### How to complete this task
In the listing below, find the line that contains "Given: Click the 左扭 twist direction value" and the line that contains "Viewport: 737px width, 551px height.". Quote both and every line between them, exactly, and nothing more.

### Information provided

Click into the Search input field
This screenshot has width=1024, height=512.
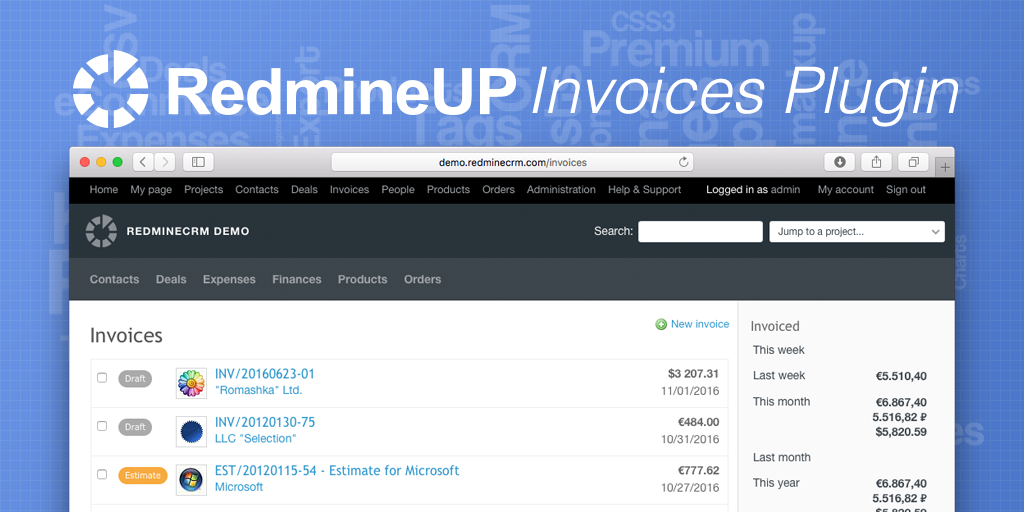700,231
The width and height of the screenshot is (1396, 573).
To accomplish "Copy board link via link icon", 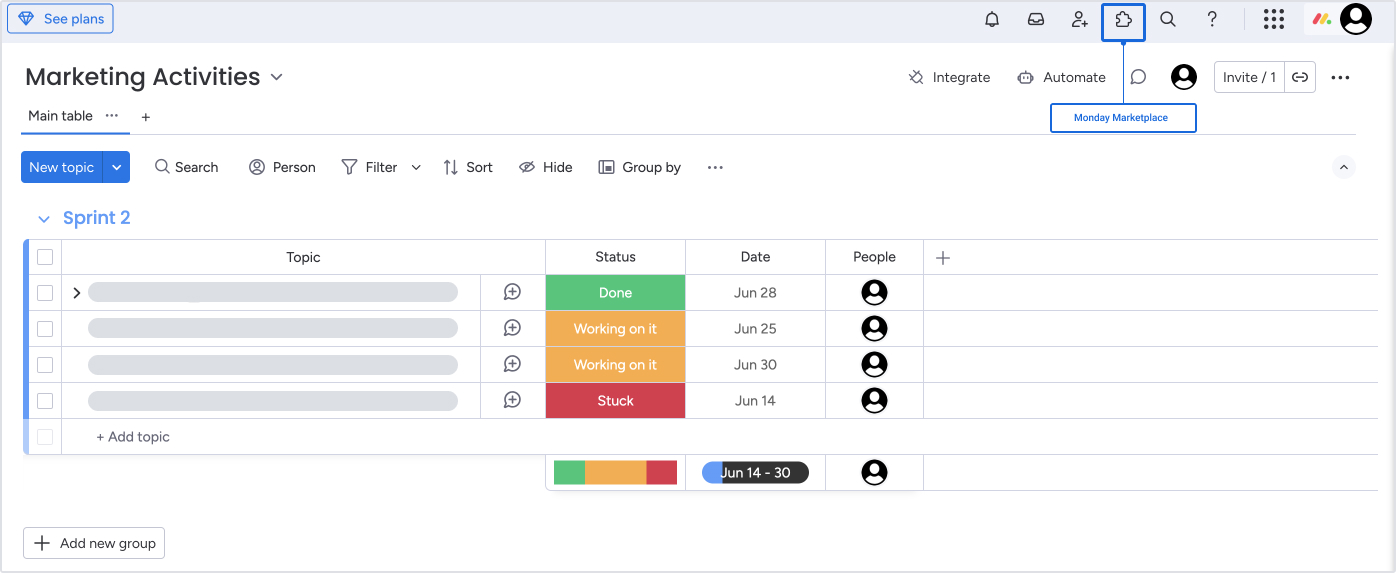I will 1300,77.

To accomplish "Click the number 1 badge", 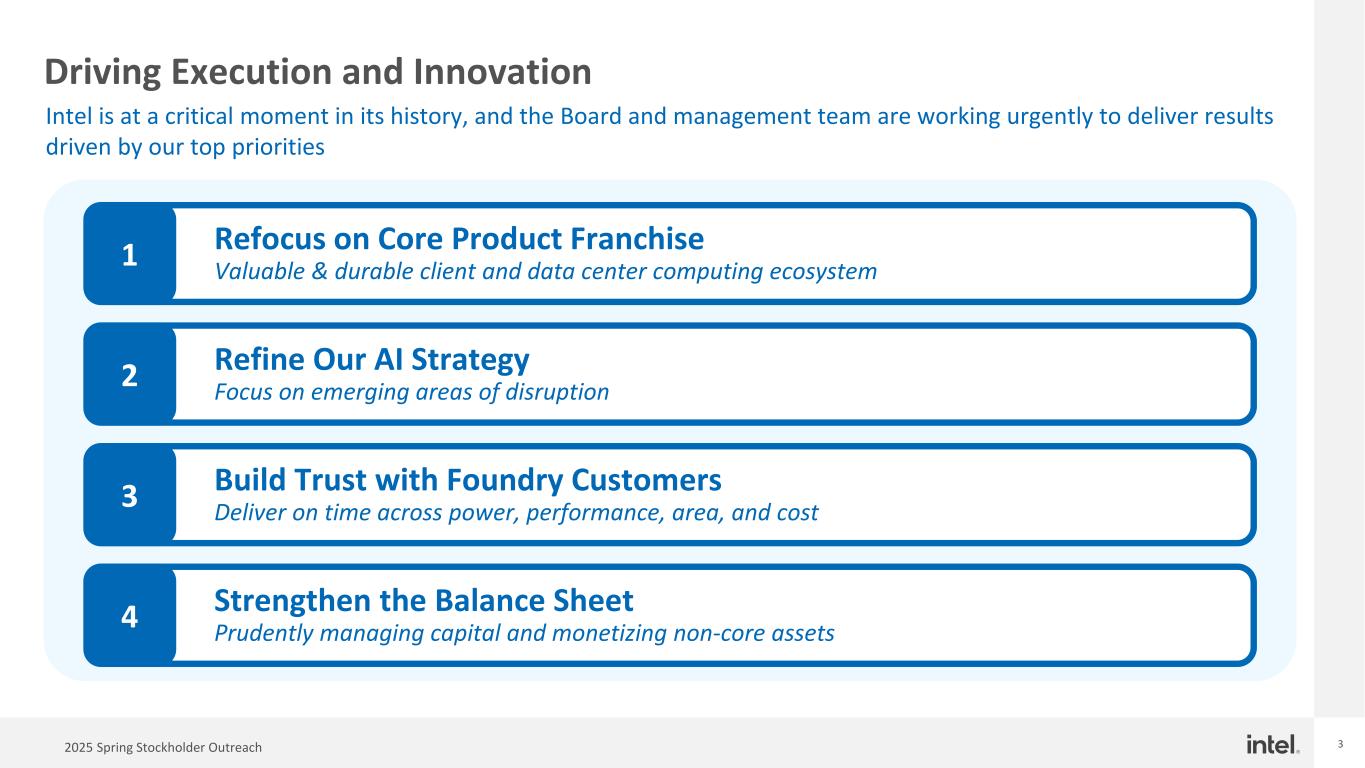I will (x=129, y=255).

...

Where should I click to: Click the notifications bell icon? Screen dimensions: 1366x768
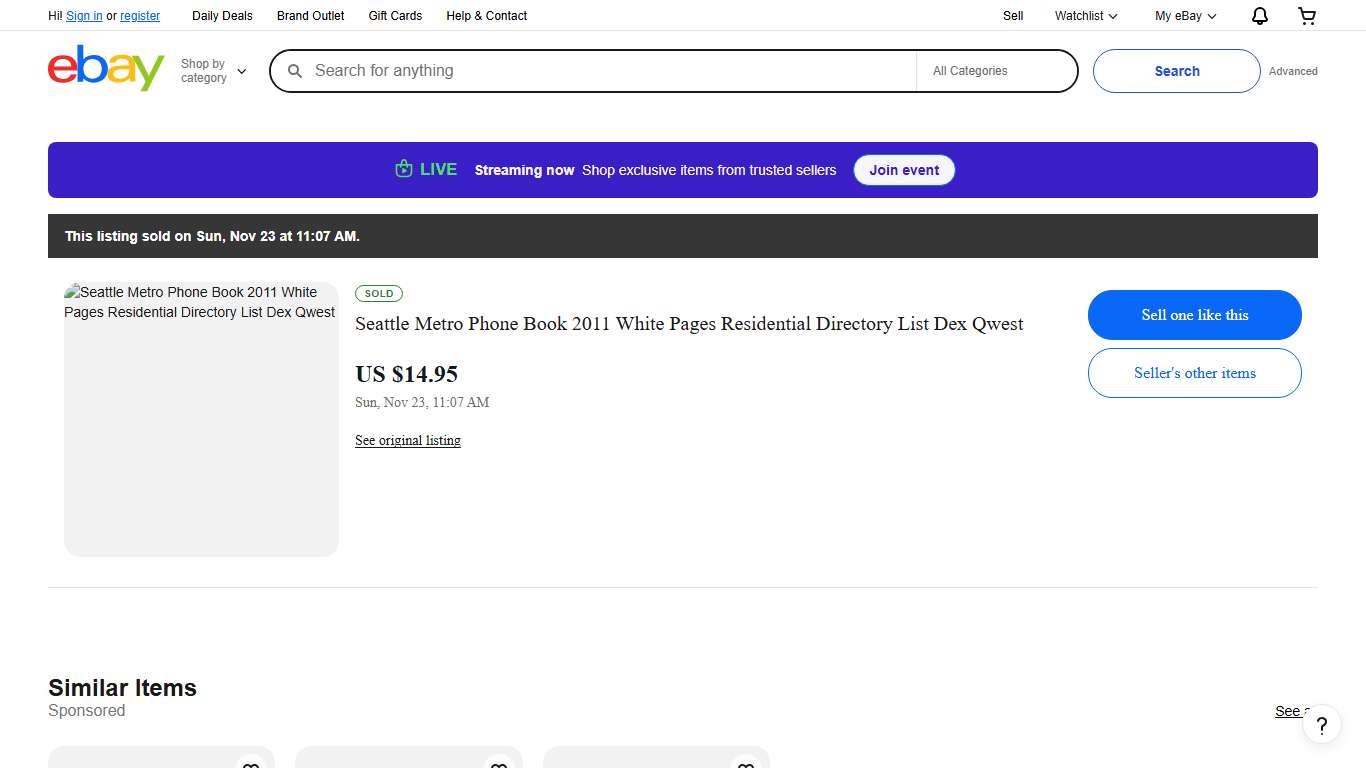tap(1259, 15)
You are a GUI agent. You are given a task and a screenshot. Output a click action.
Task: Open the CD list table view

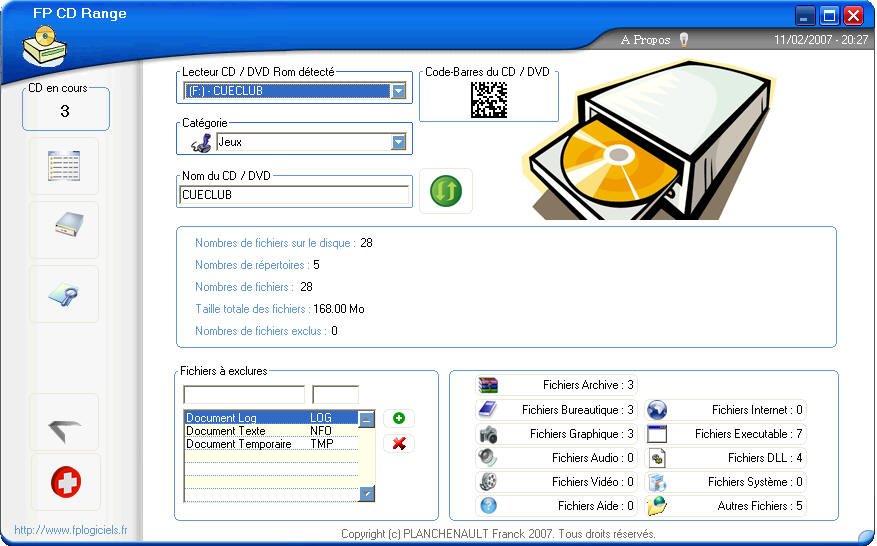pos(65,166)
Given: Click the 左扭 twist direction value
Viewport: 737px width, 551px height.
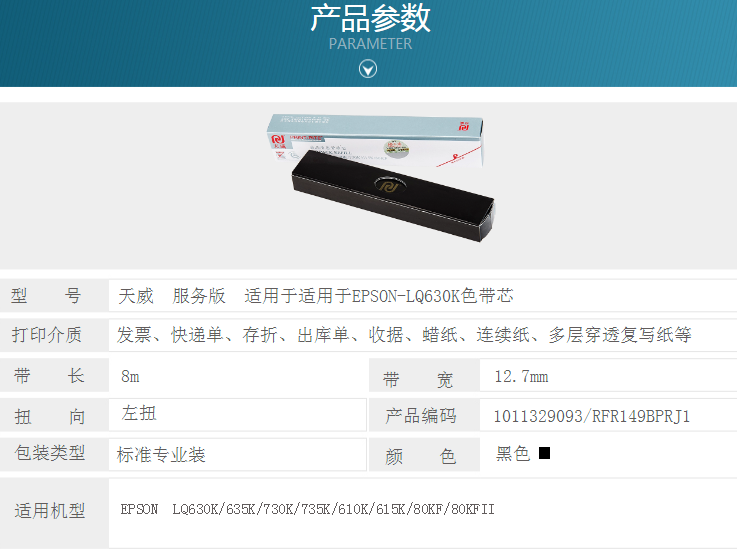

### Written answer
Given: Click the 左扭 twist direction value
Viewport: 737px width, 551px height.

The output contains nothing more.